[DATASET RECORDS]:
=====

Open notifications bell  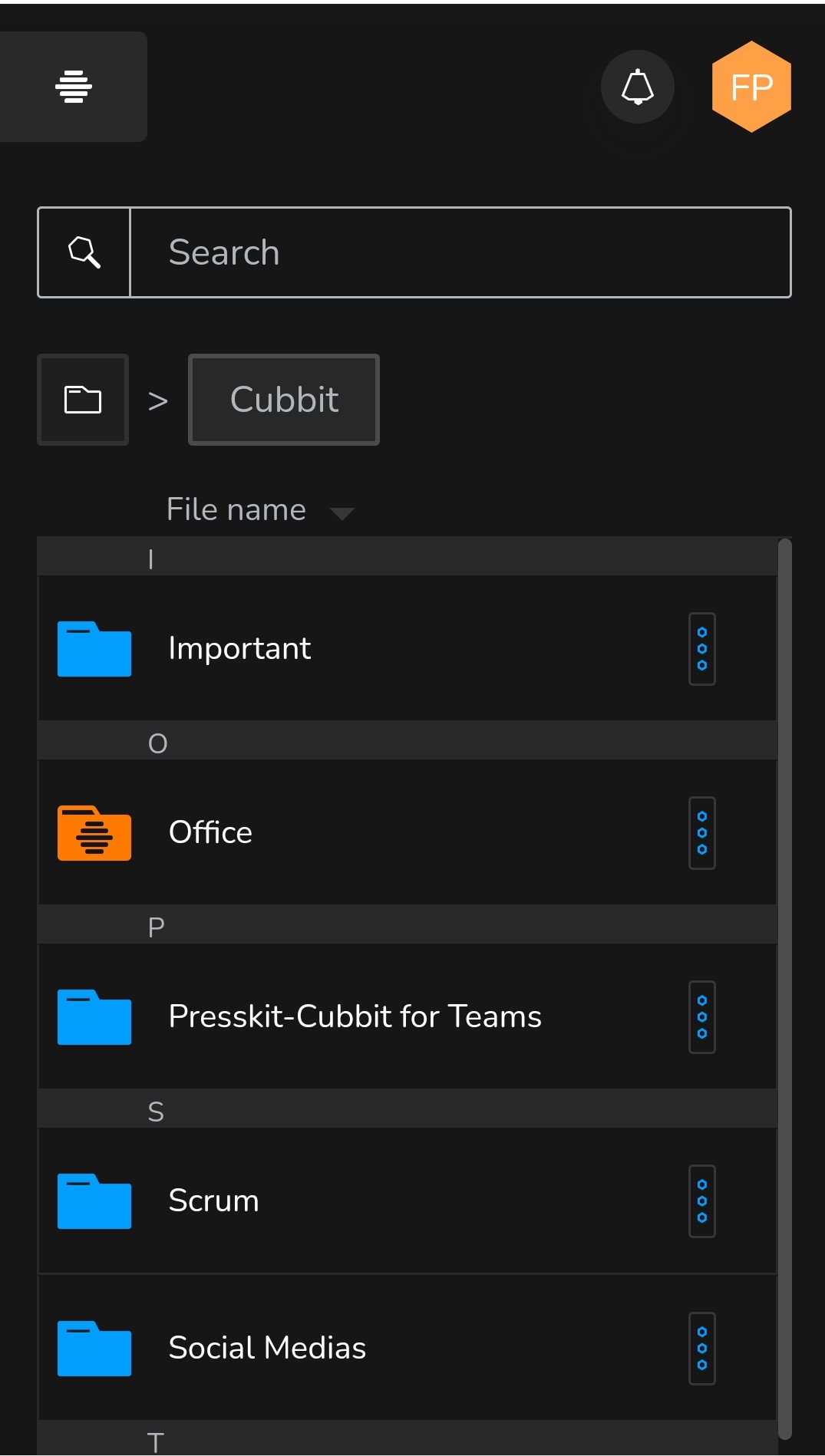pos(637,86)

=====

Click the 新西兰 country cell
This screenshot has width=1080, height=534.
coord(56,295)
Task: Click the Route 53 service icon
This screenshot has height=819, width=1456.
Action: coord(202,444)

=====

[STATED TASK]:
Retype everything from the line that contains "Click the 新西兰 country cell" down to the line that contains "Action: coord(202,444)", including both of those lines, with no changes.

[THE SOLUTION]:
Click the 新西兰 country cell
This screenshot has width=1080, height=534.
coord(56,295)
Task: Click the Route 53 service icon
This screenshot has height=819, width=1456.
Action: coord(202,444)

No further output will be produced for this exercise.